I just paid a homeless man $20 for the dragon ball Z shirt he was wearing. I need to stop drinking
He is making me drink his THC water out of a milk jug.
The fool I made of myself at the Ugly Christmas Sweater party last night was surpassed this morning when I walk of shamed 6 miles at 7am with one mysterious wet leg and no pants on. I think my mom saw me and waved.

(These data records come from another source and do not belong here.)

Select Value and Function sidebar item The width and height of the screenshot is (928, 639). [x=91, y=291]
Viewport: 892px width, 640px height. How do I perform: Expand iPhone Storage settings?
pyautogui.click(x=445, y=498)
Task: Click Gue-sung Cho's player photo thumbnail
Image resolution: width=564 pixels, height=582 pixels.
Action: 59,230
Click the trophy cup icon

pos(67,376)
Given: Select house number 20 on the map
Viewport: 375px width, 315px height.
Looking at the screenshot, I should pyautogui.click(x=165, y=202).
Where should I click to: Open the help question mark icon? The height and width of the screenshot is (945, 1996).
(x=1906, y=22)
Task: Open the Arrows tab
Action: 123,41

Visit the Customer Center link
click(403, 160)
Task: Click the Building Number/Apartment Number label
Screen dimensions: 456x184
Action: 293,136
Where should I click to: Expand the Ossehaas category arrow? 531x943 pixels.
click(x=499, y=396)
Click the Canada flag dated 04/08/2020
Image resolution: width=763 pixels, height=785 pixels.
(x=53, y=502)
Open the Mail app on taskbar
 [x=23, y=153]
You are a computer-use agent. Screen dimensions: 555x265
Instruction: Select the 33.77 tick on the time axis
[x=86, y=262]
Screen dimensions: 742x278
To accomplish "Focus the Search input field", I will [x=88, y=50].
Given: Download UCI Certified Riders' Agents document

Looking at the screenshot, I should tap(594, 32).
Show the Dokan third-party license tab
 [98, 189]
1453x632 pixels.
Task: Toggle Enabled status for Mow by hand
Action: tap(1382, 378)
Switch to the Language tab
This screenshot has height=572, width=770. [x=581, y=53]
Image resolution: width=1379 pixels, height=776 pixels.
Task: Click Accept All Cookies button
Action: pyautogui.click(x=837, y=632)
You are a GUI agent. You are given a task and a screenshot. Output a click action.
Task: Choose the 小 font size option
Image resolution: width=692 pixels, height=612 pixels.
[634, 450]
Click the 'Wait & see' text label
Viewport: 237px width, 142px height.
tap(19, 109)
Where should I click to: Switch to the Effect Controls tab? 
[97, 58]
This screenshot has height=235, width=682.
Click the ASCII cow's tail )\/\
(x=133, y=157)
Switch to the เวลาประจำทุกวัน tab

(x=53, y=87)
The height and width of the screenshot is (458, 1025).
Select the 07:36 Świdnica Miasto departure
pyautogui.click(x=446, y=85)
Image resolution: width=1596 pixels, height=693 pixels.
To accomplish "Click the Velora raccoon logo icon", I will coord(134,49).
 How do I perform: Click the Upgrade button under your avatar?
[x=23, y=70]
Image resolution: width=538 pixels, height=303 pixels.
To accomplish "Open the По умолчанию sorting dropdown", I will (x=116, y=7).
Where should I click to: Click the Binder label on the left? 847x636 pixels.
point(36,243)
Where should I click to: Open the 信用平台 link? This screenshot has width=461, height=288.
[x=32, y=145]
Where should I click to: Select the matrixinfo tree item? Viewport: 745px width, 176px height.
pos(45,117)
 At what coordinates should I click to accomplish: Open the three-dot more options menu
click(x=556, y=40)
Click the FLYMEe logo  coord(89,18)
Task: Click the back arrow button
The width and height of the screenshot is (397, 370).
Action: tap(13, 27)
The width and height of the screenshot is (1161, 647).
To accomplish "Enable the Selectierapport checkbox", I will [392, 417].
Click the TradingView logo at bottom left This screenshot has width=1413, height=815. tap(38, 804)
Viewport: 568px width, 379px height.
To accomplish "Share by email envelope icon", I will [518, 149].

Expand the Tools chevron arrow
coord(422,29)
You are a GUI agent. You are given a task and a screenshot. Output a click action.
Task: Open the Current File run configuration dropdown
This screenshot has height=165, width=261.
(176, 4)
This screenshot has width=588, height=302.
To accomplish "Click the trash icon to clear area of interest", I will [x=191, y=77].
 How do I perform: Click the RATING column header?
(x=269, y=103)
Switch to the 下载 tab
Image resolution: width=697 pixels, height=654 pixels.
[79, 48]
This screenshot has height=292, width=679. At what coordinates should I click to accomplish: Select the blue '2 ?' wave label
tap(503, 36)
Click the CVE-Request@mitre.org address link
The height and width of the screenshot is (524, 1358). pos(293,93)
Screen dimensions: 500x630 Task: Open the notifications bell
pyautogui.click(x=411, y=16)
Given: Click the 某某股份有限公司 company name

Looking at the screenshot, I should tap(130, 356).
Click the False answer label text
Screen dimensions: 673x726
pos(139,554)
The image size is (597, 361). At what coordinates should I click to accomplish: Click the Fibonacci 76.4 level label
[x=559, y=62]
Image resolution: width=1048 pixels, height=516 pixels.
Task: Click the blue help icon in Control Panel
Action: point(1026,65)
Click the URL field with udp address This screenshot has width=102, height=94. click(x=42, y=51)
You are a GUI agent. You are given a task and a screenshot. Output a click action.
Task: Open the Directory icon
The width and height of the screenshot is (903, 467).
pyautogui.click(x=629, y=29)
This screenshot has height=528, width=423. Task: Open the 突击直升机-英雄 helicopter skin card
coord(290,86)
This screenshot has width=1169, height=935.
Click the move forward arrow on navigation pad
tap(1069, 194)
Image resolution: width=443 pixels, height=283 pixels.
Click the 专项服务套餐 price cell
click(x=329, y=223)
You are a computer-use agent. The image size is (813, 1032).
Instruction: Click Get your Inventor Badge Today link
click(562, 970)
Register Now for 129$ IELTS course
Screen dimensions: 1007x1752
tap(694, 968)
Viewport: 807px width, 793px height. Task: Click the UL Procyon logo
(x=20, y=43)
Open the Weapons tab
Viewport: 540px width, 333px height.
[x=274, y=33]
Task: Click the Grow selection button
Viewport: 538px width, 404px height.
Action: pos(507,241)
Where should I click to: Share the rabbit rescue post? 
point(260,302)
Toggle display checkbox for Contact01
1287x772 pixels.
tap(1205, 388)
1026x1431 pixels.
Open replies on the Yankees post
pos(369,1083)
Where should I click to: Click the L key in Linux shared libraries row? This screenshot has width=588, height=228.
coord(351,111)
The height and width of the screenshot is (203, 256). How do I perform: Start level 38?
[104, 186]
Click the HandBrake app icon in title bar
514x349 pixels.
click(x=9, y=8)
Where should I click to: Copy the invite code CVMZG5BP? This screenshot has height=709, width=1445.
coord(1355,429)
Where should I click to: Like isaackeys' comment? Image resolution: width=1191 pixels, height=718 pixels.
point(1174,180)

I'm walking home wearing Kermit the frog footie pajamas, carrying a monogrammed shot glass set with my name on it. It's fucking Christmas!
Oh shut up man. Once the police get involved its every man for themself.
I am eating deep fried cinnamon rolls and I found a lighter in my sprinkles. I miss you.
It's a "nonproductive" (vocab word) cough. It's like a constant tickle in my throat, like there's a little elf with feathers for feet going Gangnam style on my "uvula" (vocab word).
I just want my birth control to stop making me feel like I'm watching baby seals get clubbed to death any time anything even remotely unpleasant happens lol
Nothing says summer like lemonaid, but nothing says fuck yeah summer like lemonaid and vodkavodka
I just had a sex dream about orange juice, so there's that.
i got home safe but then alex started a fire so now we're at the hospital
I definitely fucked a Trump supporter last night but I wouldn't let him fully admit it because then I would've had to leave and his cock and abs were too perfect
This is the best thing we've done since that time we started a religion
I'm going to need to invest in some knee pads if I keep having nights like tonight
Straight boys are literally imbeciles. If Darwinism doesn’t get them female rage will.